# Requirement
What you return should match the records below exactly.

=== Begin Enclosure ===

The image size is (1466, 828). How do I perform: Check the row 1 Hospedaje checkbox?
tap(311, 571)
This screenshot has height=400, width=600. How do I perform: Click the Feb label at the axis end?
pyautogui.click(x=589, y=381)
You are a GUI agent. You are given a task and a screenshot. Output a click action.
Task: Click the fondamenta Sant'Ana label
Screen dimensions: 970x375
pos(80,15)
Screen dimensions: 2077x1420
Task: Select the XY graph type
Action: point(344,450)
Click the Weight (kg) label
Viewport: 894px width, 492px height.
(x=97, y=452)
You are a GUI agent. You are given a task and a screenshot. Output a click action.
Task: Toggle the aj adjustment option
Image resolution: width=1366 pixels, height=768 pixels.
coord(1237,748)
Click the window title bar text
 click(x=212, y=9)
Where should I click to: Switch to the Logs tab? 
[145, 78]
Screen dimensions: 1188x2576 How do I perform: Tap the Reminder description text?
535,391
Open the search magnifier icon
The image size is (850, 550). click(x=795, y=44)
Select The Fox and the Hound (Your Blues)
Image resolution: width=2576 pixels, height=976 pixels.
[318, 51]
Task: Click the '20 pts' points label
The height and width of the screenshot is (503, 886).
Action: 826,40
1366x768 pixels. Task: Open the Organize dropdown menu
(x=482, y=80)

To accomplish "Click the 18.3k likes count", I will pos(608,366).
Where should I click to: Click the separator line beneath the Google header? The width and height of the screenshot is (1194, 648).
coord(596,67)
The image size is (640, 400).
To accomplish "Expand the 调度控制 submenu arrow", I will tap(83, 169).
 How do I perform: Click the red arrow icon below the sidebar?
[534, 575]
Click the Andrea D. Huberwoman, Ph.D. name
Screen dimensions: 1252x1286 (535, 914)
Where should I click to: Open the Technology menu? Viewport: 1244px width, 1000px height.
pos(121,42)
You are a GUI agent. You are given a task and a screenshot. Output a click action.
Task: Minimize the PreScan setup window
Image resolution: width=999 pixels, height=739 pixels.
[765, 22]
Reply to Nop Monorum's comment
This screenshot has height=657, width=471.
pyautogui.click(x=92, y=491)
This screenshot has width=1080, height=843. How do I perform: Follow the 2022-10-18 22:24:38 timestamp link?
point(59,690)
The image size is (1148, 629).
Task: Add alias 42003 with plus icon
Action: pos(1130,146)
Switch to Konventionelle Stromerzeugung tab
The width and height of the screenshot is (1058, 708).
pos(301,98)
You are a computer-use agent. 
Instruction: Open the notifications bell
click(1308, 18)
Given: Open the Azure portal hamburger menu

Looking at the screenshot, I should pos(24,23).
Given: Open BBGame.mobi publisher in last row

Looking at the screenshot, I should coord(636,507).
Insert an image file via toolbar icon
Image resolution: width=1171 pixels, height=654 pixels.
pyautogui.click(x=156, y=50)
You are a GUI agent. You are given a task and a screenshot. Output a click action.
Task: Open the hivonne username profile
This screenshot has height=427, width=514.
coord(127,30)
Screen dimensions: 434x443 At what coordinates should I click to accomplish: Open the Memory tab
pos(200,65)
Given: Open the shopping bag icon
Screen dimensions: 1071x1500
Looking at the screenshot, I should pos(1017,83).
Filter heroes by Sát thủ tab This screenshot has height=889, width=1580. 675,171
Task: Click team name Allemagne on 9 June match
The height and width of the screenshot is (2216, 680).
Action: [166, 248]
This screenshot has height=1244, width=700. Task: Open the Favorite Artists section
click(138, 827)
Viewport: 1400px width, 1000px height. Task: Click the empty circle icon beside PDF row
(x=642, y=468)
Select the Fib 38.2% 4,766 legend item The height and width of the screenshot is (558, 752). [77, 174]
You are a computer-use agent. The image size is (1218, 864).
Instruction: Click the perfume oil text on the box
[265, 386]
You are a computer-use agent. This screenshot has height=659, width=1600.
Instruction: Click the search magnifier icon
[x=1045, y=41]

=== End Enclosure ===

# Exercise output
The image size is (1466, 828). How do I perform: Check the row 1 Hospedaje checkbox?
tap(311, 571)
This screenshot has height=400, width=600. How do I perform: Click the Feb label at the axis end?
pyautogui.click(x=589, y=381)
You are a GUI agent. You are given a task and a screenshot. Output a click action.
Task: Click the fondamenta Sant'Ana label
Screen dimensions: 970x375
pos(80,15)
Screen dimensions: 2077x1420
Task: Select the XY graph type
Action: point(344,450)
Click the Weight (kg) label
Viewport: 894px width, 492px height.
(x=97, y=452)
You are a GUI agent. You are given a task and a screenshot. Output a click action.
Task: Toggle the aj adjustment option
Image resolution: width=1366 pixels, height=768 pixels.
coord(1237,748)
Click the window title bar text
 click(x=212, y=9)
Where should I click to: Switch to the Logs tab? 
[145, 78]
Screen dimensions: 1188x2576 How do I perform: Tap the Reminder description text?
535,391
Open the search magnifier icon
The image size is (850, 550). click(x=795, y=44)
Select The Fox and the Hound (Your Blues)
Image resolution: width=2576 pixels, height=976 pixels.
[318, 51]
Task: Click the '20 pts' points label
The height and width of the screenshot is (503, 886).
Action: 826,40
1366x768 pixels. Task: Open the Organize dropdown menu
(x=482, y=80)

To accomplish "Click the 18.3k likes count", I will pos(608,366).
Where should I click to: Click the separator line beneath the Google header? The width and height of the screenshot is (1194, 648).
coord(596,67)
The image size is (640, 400).
To accomplish "Expand the 调度控制 submenu arrow", I will tap(83, 169).
 How do I perform: Click the red arrow icon below the sidebar?
[534, 575]
Click the Andrea D. Huberwoman, Ph.D. name
Screen dimensions: 1252x1286 (535, 914)
Where should I click to: Open the Technology menu? Viewport: 1244px width, 1000px height.
pos(121,42)
You are a GUI agent. You are given a task and a screenshot. Output a click action.
Task: Minimize the PreScan setup window
Image resolution: width=999 pixels, height=739 pixels.
[765, 22]
Reply to Nop Monorum's comment
This screenshot has height=657, width=471.
pyautogui.click(x=92, y=491)
This screenshot has width=1080, height=843. How do I perform: Follow the 2022-10-18 22:24:38 timestamp link?
point(59,690)
The image size is (1148, 629).
Task: Add alias 42003 with plus icon
Action: pos(1130,146)
Switch to Konventionelle Stromerzeugung tab
The width and height of the screenshot is (1058, 708).
pos(301,98)
You are a computer-use agent. 
Instruction: Open the notifications bell
click(1308, 18)
Given: Open the Azure portal hamburger menu

Looking at the screenshot, I should pos(24,23).
Given: Open BBGame.mobi publisher in last row

Looking at the screenshot, I should coord(636,507).
Insert an image file via toolbar icon
Image resolution: width=1171 pixels, height=654 pixels.
pyautogui.click(x=156, y=50)
You are a GUI agent. You are given a task and a screenshot. Output a click action.
Task: Open the hivonne username profile
This screenshot has height=427, width=514.
coord(127,30)
Screen dimensions: 434x443 At what coordinates should I click to accomplish: Open the Memory tab
pos(200,65)
Given: Open the shopping bag icon
Screen dimensions: 1071x1500
Looking at the screenshot, I should pos(1017,83).
Filter heroes by Sát thủ tab This screenshot has height=889, width=1580. 675,171
Task: Click team name Allemagne on 9 June match
The height and width of the screenshot is (2216, 680).
Action: [166, 248]
This screenshot has height=1244, width=700. Task: Open the Favorite Artists section
click(138, 827)
Viewport: 1400px width, 1000px height. Task: Click the empty circle icon beside PDF row
(x=642, y=468)
Select the Fib 38.2% 4,766 legend item The height and width of the screenshot is (558, 752). [77, 174]
You are a computer-use agent. The image size is (1218, 864).
Instruction: Click the perfume oil text on the box
[265, 386]
You are a computer-use agent. This screenshot has height=659, width=1600.
Instruction: Click the search magnifier icon
[x=1045, y=41]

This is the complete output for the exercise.